I told you in the most recent post on the Beisner discussion that I didn’t want to get Statistician genius Stan Young going so late at night, well he was already going on the NATURE article about p values.
So he also got to talk about the strength of randomized and controlled studies and why observational studies are unreliable.
Stan Young commented on Nature Articles
Joe Bast Sent me this summary of Nature articles with his brief comments. I liked. …
‘ “Statistical Errors,” by Regina Nuzzo, in the February 13th issue of NATURE, is a fascinating article about the value of P-values. “P values, the ‘gold standard’ of statistical validity, are not as reliable as many scientists assume.” ‘
There is new research in the area of reliability of p-values. The new research indicates they are much less repeatable/reliable than previously thought. STILL, they are relatively reliable so long as the researcher
a. posts their analysis protocol before examination of the data (in pool, call your shot)
b. there is only one question OR the analysis corrects for asking multiple questions.
c. The protocol explains exactly how the analysis will be adjusted AND does not allow the analysts flexibility in the adjustment process.
Most of the non-reliability of reported p-values comes from how the data is treated before analysis, multiple testing (point b above) and multiple modeling (point c).
Simple rule of thumb: Randomized clinical trials are relatively reliable. Observational studies, as currently conducted, are so unreliable as to be essentially worthless.
See how much I have learned from Stan, who is at the National Inst for Statistical Sciences in the Research Triangle NC.
The problem with P values is not in the methodology, but in human nature. Metrics create reality. If journal referees decide on an arbitrary threshold to reject the null hypothesis, they no longer have to delve deep into the woods to accept or reject the research. Once the threshold becomes public, researchers now have a target to aim for. When unscrupulous researchers know what end number they have to achieve, the rest is just algebra.
Unfortunately, too many lay people have no understanding of what these numbers mean or how we arrive at them (I’ll save the public school criticism for later). All they know is that “95% confidence” sounds really convincing and if the P-Value is below the magic number, we get to use the word “cause”. To the uninitiated the word “cause” means when A happens, B happens as a direct result, not when A happens B happens slightly more often than it would in the absence of A.
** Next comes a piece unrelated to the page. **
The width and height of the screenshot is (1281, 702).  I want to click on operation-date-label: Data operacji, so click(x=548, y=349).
It’s important to remember that rules, regulations, and standards don’t exist for honest people. The concept of P-values is sound when considered one tool amongst many used by honest researchers for checks and balances against unintentional bias. However, taken as a gold standard by themselves, they have the potential to lend undue intellectual and even legal credence to spurious, barely correlated results.
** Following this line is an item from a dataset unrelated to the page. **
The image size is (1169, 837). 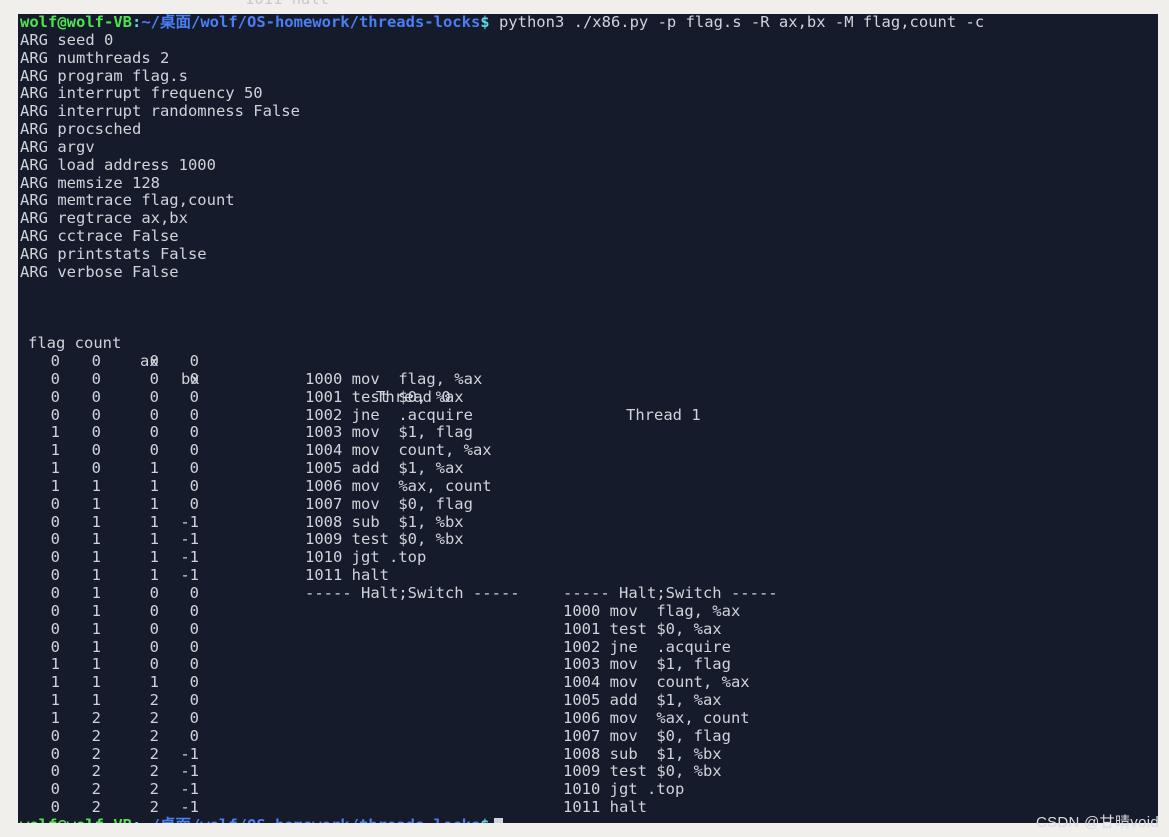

It is important to educate the general public that P-value means one thing and one thing only, the probability of getting the results you did (or more extreme results) given that the null hypothesis is true. This may mean that it is extremely unlikely that the null hypothesis is true, but someone wins the lottery every once in a while. How much money are you willing to bet that the numbers 1-5 won’t come up on a 100-sided die? How many times in a row would you be willing to make that bet? For me, repeatability is the most important aspect of the scientific method. Randomization and the double-blind protocol go a long way toward preventing bias, but only replication, and lots of it, can truly elevate a claim to the status of “proven” for my money.